Degree Granting Institution

Catholic University of America

Program Name

Humanities

Abstract

Critics of Joseph Conrad's works are in general agreement concerning the merits of Typhoon, a long short-story written in 1901. F. R. Leavis, who defends Conrad against the charge of being always melodramatic, considers it to represent Conrad's "strength... in its purest form." Nine years later, Robert F. Haugh praised the tale as "remarkable for its exquisite balance and symmetry." Hugh Walpole, one of Conrad's early admirers, believes that Typhoon, is "poet's work at its finest," while R. L. Megroz, representing a period later than Walpole but earlier than the recent interest in Conrad, points out that "it is carried through by the unresting speed and glamour of the style and by Conrad’s wonderful character sketches."
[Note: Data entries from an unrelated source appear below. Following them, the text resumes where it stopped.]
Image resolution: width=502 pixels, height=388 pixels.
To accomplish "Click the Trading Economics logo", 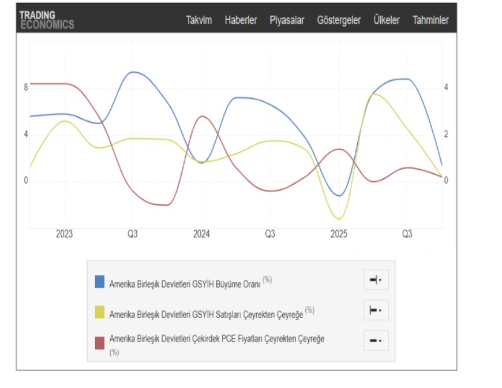I will tap(46, 20).
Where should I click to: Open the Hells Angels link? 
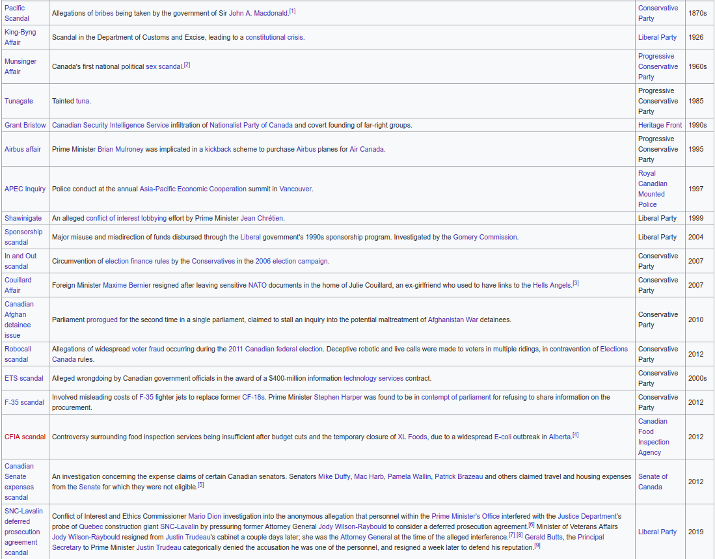[x=552, y=286]
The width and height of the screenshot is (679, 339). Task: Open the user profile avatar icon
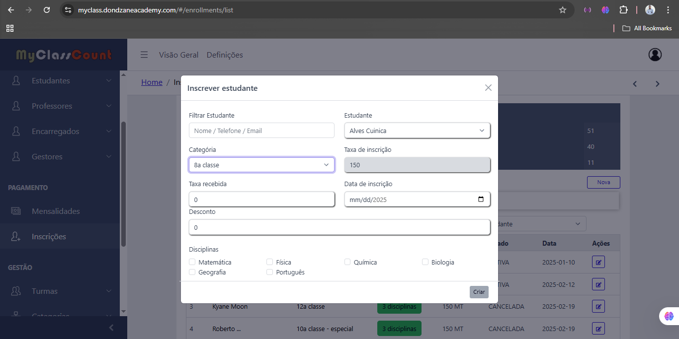(655, 55)
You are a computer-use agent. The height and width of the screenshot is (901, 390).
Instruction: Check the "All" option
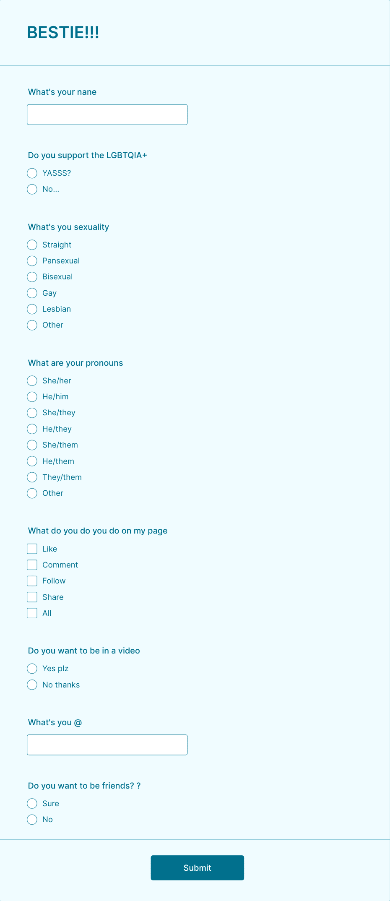tap(32, 613)
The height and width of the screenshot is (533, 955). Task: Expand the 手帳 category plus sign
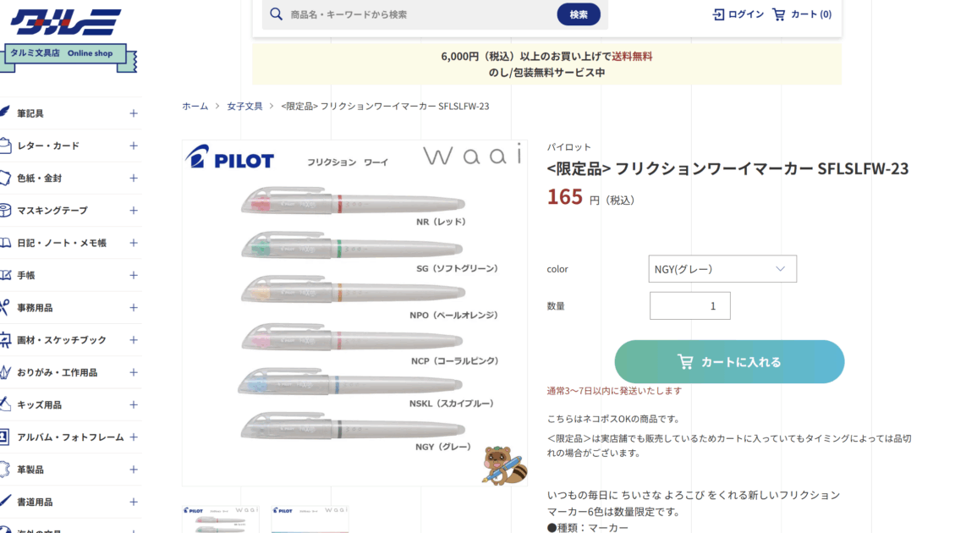(134, 275)
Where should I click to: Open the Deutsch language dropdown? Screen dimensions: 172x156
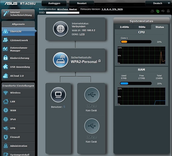coord(158,3)
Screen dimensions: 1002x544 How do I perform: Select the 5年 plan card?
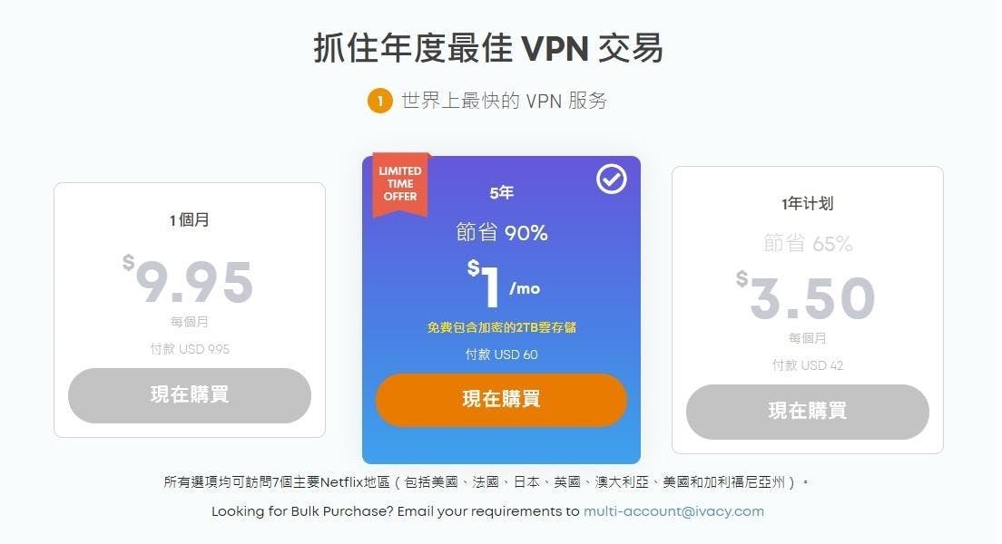(x=501, y=310)
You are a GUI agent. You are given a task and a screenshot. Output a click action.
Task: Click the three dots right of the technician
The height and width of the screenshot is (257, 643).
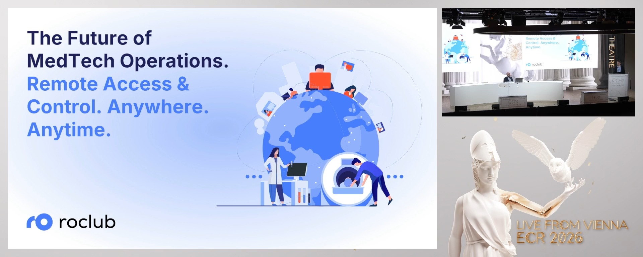[395, 176]
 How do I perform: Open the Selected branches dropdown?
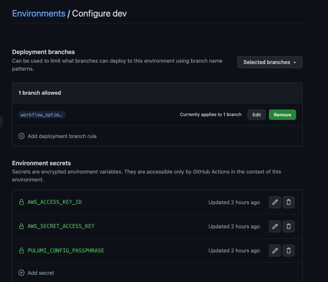(270, 62)
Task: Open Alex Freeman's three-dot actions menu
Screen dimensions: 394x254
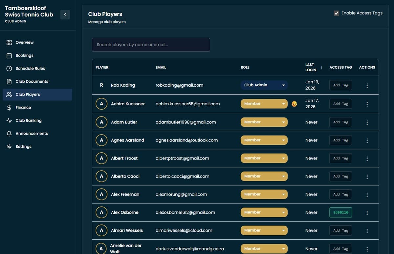Action: click(x=367, y=194)
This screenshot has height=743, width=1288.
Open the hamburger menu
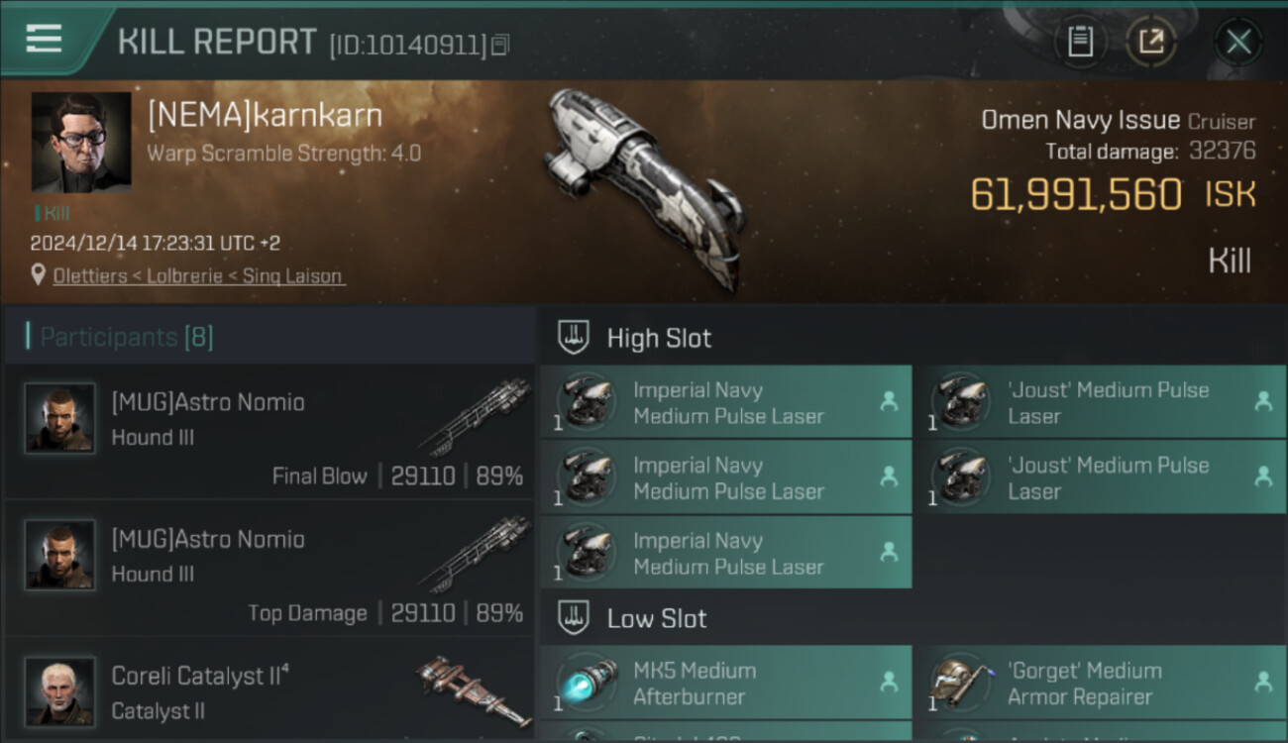point(45,39)
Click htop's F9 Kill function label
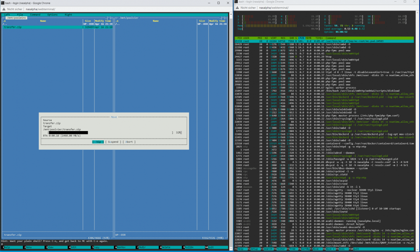 click(x=342, y=249)
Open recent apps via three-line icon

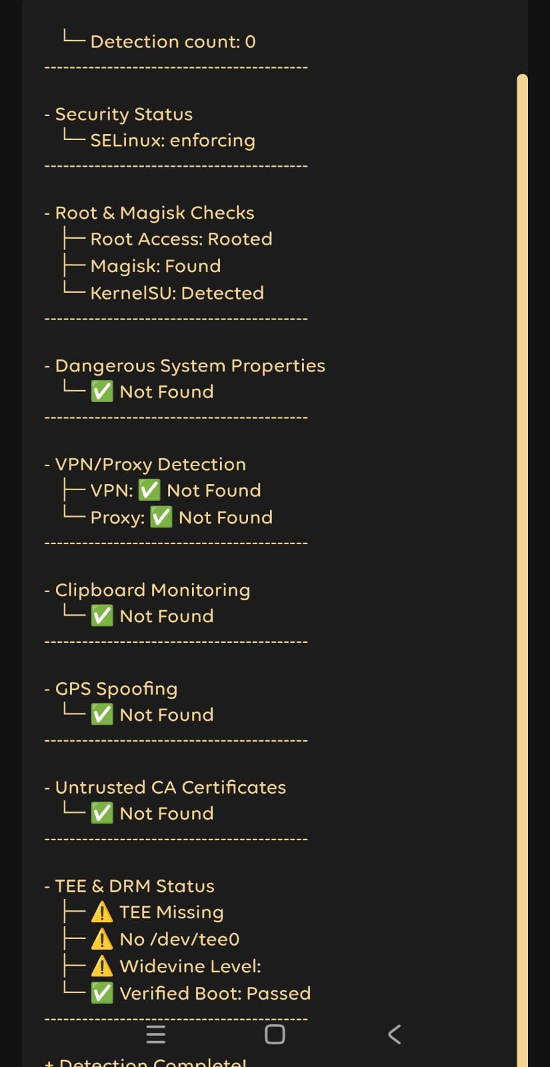point(156,1034)
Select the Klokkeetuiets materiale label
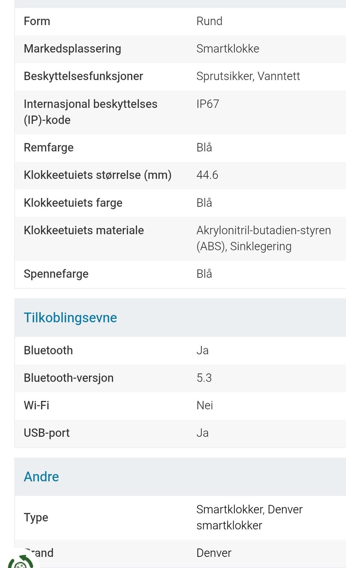The height and width of the screenshot is (568, 346). [84, 230]
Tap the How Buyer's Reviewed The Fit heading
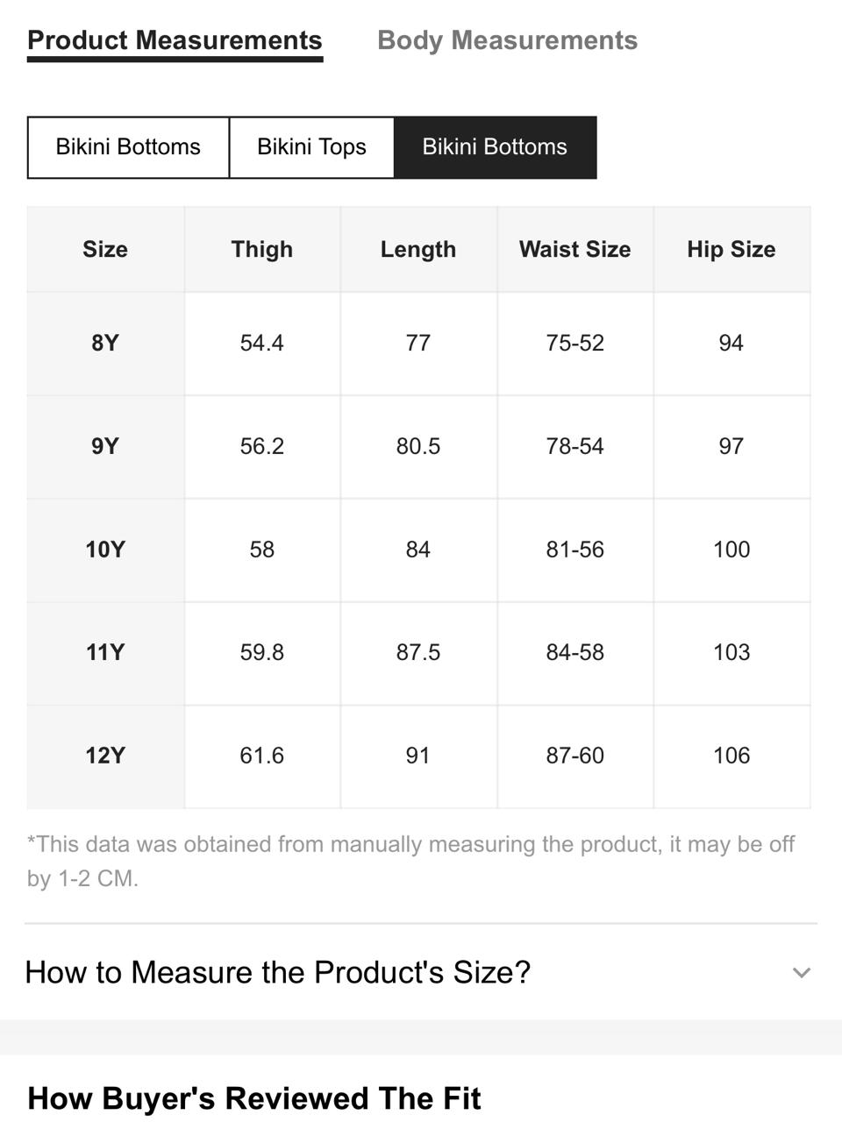Viewport: 842px width, 1122px height. click(254, 1098)
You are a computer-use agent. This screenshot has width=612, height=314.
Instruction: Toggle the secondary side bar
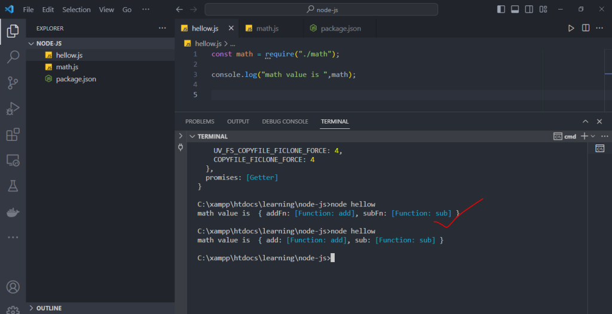tap(529, 10)
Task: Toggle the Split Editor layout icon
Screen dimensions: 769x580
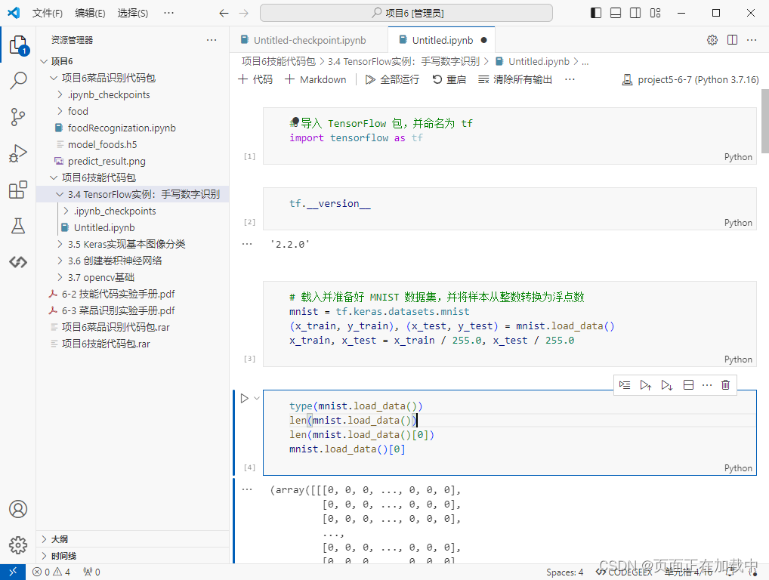Action: [733, 39]
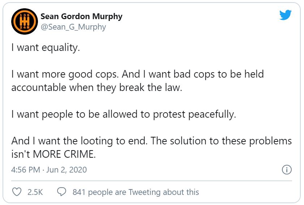Like the tweet with the heart icon
Viewport: 304px width, 205px height.
[x=17, y=192]
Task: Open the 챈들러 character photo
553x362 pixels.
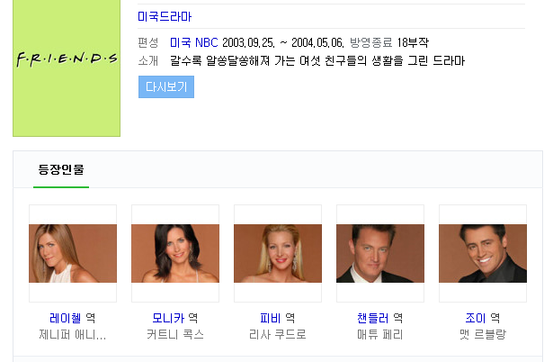Action: [380, 253]
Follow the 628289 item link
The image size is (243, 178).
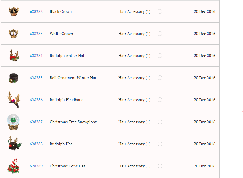(36, 166)
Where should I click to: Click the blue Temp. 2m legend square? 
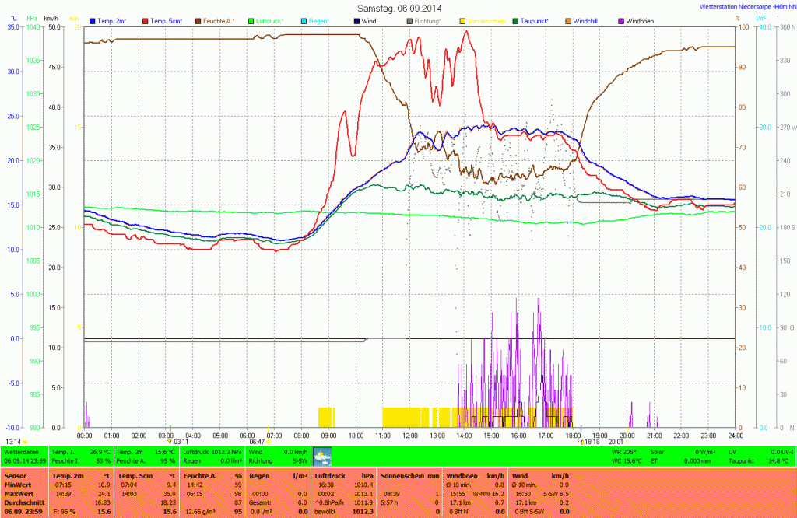pos(93,21)
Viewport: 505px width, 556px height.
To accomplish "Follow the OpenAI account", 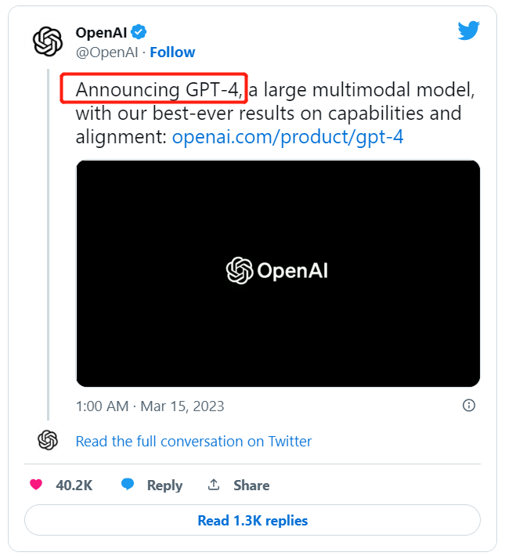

The point of disagreement among the critics who value Typhoon highly, concerns the various factors in the tale which make it a masterpiece of its kind. Most attention has been paid to characterization, some to plot, some to Conrad's methods of handling chronology and narration, and some to "verbal felicity."…

…I have chosen to explore in this paper, the “striking images” which Conrad uses in Typhoon. I believe that a careful analysis of the tale will show the reader that one of the chief aspects of Conrad’s style in Typhoon is the careful choice of language and imagery to support the narrative theme, so that these images are indeed “at once concrete an symbolic.”